►

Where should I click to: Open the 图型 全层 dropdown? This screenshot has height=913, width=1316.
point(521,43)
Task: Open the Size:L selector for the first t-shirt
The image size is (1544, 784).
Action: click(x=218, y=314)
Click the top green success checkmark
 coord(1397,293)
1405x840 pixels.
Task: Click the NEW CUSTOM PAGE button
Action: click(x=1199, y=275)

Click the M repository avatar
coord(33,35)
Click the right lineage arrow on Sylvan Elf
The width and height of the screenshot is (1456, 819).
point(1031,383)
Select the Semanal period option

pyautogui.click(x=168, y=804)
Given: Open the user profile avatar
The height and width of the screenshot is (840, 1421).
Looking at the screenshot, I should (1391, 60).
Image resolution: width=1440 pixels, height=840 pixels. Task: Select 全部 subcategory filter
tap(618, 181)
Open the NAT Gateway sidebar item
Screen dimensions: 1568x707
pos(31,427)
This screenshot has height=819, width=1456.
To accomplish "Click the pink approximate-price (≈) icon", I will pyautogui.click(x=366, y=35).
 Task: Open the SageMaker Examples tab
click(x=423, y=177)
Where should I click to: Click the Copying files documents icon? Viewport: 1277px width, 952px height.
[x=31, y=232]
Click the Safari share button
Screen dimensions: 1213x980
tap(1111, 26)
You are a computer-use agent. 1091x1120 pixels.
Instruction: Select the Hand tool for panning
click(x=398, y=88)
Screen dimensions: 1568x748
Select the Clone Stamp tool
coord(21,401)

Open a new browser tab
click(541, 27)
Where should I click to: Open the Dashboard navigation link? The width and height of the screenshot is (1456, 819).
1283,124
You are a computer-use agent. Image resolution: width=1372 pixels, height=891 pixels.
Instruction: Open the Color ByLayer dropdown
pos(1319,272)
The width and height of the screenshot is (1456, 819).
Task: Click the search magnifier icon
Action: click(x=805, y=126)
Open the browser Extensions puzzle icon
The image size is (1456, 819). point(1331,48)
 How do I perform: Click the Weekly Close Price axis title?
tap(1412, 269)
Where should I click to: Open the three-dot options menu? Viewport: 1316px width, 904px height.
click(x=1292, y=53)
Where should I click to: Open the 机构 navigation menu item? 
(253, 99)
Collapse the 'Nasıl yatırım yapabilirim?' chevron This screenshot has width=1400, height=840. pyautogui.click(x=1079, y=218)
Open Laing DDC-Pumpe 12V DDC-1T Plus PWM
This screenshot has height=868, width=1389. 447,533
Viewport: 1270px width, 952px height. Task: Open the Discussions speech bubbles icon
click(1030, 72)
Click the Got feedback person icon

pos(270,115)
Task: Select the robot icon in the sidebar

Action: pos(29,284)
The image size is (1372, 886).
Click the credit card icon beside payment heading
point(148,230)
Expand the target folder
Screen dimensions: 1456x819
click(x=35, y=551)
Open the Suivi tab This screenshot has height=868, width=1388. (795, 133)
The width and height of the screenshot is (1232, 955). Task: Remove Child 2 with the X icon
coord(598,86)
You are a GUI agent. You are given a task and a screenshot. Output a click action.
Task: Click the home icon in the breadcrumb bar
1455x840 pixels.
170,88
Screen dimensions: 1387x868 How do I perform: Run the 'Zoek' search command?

◄

▶ [Exercise brief] Write the records out again. Keep every line exactly as it is.

▶ [Solution for this problem]
Where should I click to: Open the 图型 全层 dropdown? This screenshot has height=913, width=1316.
point(521,43)
Task: Open the Size:L selector for the first t-shirt
The image size is (1544, 784).
Action: click(x=218, y=314)
Click the top green success checkmark
 coord(1397,293)
1405x840 pixels.
Task: Click the NEW CUSTOM PAGE button
Action: click(x=1199, y=275)

Click the M repository avatar
coord(33,35)
Click the right lineage arrow on Sylvan Elf
The width and height of the screenshot is (1456, 819).
point(1031,383)
Select the Semanal period option

pyautogui.click(x=168, y=804)
Given: Open the user profile avatar
The height and width of the screenshot is (840, 1421).
Looking at the screenshot, I should (1391, 60).
Image resolution: width=1440 pixels, height=840 pixels. Task: Select 全部 subcategory filter
tap(618, 181)
Open the NAT Gateway sidebar item
Screen dimensions: 1568x707
pos(31,427)
This screenshot has height=819, width=1456.
To accomplish "Click the pink approximate-price (≈) icon", I will pyautogui.click(x=366, y=35).
 Task: Open the SageMaker Examples tab
click(x=423, y=177)
Where should I click to: Click the Copying files documents icon? Viewport: 1277px width, 952px height.
[x=31, y=232]
Click the Safari share button
Screen dimensions: 1213x980
tap(1111, 26)
You are a computer-use agent. 1091x1120 pixels.
Instruction: Select the Hand tool for panning
click(x=398, y=88)
Screen dimensions: 1568x748
Select the Clone Stamp tool
coord(21,401)

Open a new browser tab
click(541, 27)
Where should I click to: Open the Dashboard navigation link? The width and height of the screenshot is (1456, 819).
1283,124
You are a computer-use agent. Image resolution: width=1372 pixels, height=891 pixels.
Instruction: Open the Color ByLayer dropdown
pos(1319,272)
The width and height of the screenshot is (1456, 819).
Task: Click the search magnifier icon
Action: click(x=805, y=126)
Open the browser Extensions puzzle icon
The image size is (1456, 819). point(1331,48)
 How do I perform: Click the Weekly Close Price axis title?
tap(1412, 269)
Where should I click to: Open the three-dot options menu? Viewport: 1316px width, 904px height.
click(x=1292, y=53)
Where should I click to: Open the 机构 navigation menu item? 
(253, 99)
Collapse the 'Nasıl yatırım yapabilirim?' chevron This screenshot has width=1400, height=840. pyautogui.click(x=1079, y=218)
Open Laing DDC-Pumpe 12V DDC-1T Plus PWM
This screenshot has height=868, width=1389. 447,533
Viewport: 1270px width, 952px height. Task: Open the Discussions speech bubbles icon
click(1030, 72)
Click the Got feedback person icon

pos(270,115)
Task: Select the robot icon in the sidebar

Action: pos(29,284)
The image size is (1372, 886).
Click the credit card icon beside payment heading
point(148,230)
Expand the target folder
Screen dimensions: 1456x819
click(x=35, y=551)
Open the Suivi tab This screenshot has height=868, width=1388. (795, 133)
The width and height of the screenshot is (1232, 955). Task: Remove Child 2 with the X icon
coord(598,86)
You are a GUI agent. You are given a task and a screenshot. Output a click action.
Task: Click the home icon in the breadcrumb bar
1455x840 pixels.
170,88
Screen dimensions: 1387x868 How do I perform: Run the 'Zoek' search command?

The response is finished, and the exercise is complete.